▶ **Task to complete**: Each line of the data should be given again exactly.

[Stored records]
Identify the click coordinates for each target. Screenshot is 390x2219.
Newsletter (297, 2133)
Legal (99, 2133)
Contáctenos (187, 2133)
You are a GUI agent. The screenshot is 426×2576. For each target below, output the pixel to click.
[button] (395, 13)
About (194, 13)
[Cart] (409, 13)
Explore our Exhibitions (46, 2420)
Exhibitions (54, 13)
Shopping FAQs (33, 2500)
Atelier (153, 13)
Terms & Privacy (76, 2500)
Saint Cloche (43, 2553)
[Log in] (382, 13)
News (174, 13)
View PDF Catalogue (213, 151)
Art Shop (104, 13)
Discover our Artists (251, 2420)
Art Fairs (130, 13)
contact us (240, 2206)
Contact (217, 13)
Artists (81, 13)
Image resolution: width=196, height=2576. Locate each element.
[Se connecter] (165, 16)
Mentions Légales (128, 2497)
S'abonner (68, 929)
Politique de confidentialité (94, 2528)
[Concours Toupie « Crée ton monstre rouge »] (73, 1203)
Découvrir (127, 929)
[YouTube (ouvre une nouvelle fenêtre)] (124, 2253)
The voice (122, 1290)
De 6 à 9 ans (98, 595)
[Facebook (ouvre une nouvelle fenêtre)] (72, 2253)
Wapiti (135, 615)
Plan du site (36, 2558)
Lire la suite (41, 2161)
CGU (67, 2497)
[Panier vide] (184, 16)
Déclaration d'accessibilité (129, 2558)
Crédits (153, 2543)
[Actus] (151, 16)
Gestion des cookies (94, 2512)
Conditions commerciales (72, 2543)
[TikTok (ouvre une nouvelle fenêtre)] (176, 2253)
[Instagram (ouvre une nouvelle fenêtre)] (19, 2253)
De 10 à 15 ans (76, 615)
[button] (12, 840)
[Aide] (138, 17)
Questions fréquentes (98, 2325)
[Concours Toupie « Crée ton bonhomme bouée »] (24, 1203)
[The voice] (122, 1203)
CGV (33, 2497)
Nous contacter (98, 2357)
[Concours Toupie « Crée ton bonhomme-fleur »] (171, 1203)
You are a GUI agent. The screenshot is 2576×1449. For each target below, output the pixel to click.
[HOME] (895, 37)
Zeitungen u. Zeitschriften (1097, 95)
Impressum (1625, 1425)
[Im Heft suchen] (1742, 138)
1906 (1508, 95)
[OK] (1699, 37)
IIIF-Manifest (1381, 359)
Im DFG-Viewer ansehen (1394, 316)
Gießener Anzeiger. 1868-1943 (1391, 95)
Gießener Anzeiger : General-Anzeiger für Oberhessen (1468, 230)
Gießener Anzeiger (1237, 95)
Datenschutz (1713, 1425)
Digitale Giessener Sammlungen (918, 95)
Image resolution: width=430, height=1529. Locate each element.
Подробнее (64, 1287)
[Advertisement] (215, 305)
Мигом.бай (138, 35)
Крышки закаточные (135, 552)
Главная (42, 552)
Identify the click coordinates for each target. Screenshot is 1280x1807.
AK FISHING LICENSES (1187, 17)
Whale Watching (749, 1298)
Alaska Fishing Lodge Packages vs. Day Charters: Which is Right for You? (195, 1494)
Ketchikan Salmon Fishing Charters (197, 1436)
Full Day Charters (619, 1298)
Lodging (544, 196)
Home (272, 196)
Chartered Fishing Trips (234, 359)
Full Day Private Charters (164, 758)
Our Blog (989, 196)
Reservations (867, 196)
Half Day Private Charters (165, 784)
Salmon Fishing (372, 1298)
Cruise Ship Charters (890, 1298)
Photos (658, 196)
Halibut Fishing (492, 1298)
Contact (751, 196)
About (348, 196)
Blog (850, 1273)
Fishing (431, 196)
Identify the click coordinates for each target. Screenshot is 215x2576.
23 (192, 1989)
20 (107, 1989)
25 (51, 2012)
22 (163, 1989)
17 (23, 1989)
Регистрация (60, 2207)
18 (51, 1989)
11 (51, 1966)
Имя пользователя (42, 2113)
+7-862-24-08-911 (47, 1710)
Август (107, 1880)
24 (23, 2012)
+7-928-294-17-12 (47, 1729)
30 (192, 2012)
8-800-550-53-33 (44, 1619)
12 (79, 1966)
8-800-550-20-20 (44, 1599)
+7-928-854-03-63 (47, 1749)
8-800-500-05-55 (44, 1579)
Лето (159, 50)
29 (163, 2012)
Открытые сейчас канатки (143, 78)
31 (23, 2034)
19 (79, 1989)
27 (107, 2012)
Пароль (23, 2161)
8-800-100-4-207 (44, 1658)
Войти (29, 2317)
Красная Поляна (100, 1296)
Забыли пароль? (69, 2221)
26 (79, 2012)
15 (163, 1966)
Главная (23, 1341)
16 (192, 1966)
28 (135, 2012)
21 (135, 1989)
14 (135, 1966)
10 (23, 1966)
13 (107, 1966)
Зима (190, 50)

▶ **Solution to the problem**:
Identify the click coordinates for each target. Screenshot is 390x2219.
Newsletter (297, 2133)
Legal (99, 2133)
Contáctenos (187, 2133)
You are a GUI agent. The screenshot is 426×2576. For each target below, output the pixel to click.
[button] (395, 13)
About (194, 13)
[Cart] (409, 13)
Explore our Exhibitions (46, 2420)
Exhibitions (54, 13)
Shopping FAQs (33, 2500)
Atelier (153, 13)
Terms & Privacy (76, 2500)
Saint Cloche (43, 2553)
[Log in] (382, 13)
News (174, 13)
View PDF Catalogue (213, 151)
Art Shop (104, 13)
Discover our Artists (251, 2420)
Art Fairs (130, 13)
contact us (240, 2206)
Contact (217, 13)
Artists (81, 13)
Image resolution: width=196, height=2576. Locate each element.
[Se connecter] (165, 16)
Mentions Légales (128, 2497)
S'abonner (68, 929)
Politique de confidentialité (94, 2528)
[Concours Toupie « Crée ton monstre rouge »] (73, 1203)
Découvrir (127, 929)
[YouTube (ouvre une nouvelle fenêtre)] (124, 2253)
The voice (122, 1290)
De 6 à 9 ans (98, 595)
[Facebook (ouvre une nouvelle fenêtre)] (72, 2253)
Wapiti (135, 615)
Plan du site (36, 2558)
Lire la suite (41, 2161)
CGU (67, 2497)
[Panier vide] (184, 16)
Déclaration d'accessibilité (129, 2558)
Crédits (153, 2543)
[Actus] (151, 16)
Gestion des cookies (94, 2512)
Conditions commerciales (72, 2543)
[TikTok (ouvre une nouvelle fenêtre)] (176, 2253)
[Instagram (ouvre une nouvelle fenêtre)] (19, 2253)
De 10 à 15 ans (76, 615)
[button] (12, 840)
[Aide] (138, 17)
Questions fréquentes (98, 2325)
[Concours Toupie « Crée ton bonhomme bouée »] (24, 1203)
[The voice] (122, 1203)
CGV (33, 2497)
Nous contacter (98, 2357)
[Concours Toupie « Crée ton bonhomme-fleur »] (171, 1203)
You are a GUI agent. The screenshot is 2576×1449. For each target below, output the pixel to click.
[HOME] (895, 37)
Zeitungen u. Zeitschriften (1097, 95)
Impressum (1625, 1425)
[Im Heft suchen] (1742, 138)
1906 (1508, 95)
[OK] (1699, 37)
IIIF-Manifest (1381, 359)
Im DFG-Viewer ansehen (1394, 316)
Gießener Anzeiger. 1868-1943 (1391, 95)
Gießener Anzeiger : General-Anzeiger für Oberhessen (1468, 230)
Gießener Anzeiger (1237, 95)
Datenschutz (1713, 1425)
Digitale Giessener Sammlungen (918, 95)
Image resolution: width=430, height=1529. Locate each element.
Подробнее (64, 1287)
[Advertisement] (215, 305)
Мигом.бай (138, 35)
Крышки закаточные (135, 552)
Главная (42, 552)
Identify the click coordinates for each target. Screenshot is 1280x1807.
AK FISHING LICENSES (1187, 17)
Whale Watching (749, 1298)
Alaska Fishing Lodge Packages vs. Day Charters: Which is Right for You? (195, 1494)
Ketchikan Salmon Fishing Charters (197, 1436)
Full Day Charters (619, 1298)
Lodging (544, 196)
Home (272, 196)
Chartered Fishing Trips (234, 359)
Full Day Private Charters (164, 758)
Our Blog (989, 196)
Reservations (867, 196)
Half Day Private Charters (165, 784)
Salmon Fishing (372, 1298)
Cruise Ship Charters (890, 1298)
Photos (658, 196)
Halibut Fishing (492, 1298)
Contact (751, 196)
About (348, 196)
Blog (850, 1273)
Fishing (431, 196)
Identify the click coordinates for each target. Screenshot is 215x2576.
23 (192, 1989)
20 (107, 1989)
25 (51, 2012)
22 (163, 1989)
17 (23, 1989)
Регистрация (60, 2207)
18 (51, 1989)
11 (51, 1966)
Имя пользователя (42, 2113)
+7-862-24-08-911 (47, 1710)
Август (107, 1880)
24 (23, 2012)
+7-928-294-17-12 (47, 1729)
30 (192, 2012)
8-800-550-53-33 (44, 1619)
12 (79, 1966)
8-800-550-20-20 (44, 1599)
+7-928-854-03-63 (47, 1749)
8-800-500-05-55 (44, 1579)
Лето (159, 50)
29 (163, 2012)
Открытые сейчас канатки (143, 78)
31 (23, 2034)
19 (79, 1989)
27 (107, 2012)
Пароль (23, 2161)
8-800-100-4-207 (44, 1658)
Войти (29, 2317)
Красная Поляна (100, 1296)
Забыли пароль? (69, 2221)
26 (79, 2012)
15 (163, 1966)
Главная (23, 1341)
16 (192, 1966)
28 (135, 2012)
21 (135, 1989)
14 (135, 1966)
10 (23, 1966)
13 (107, 1966)
Зима (190, 50)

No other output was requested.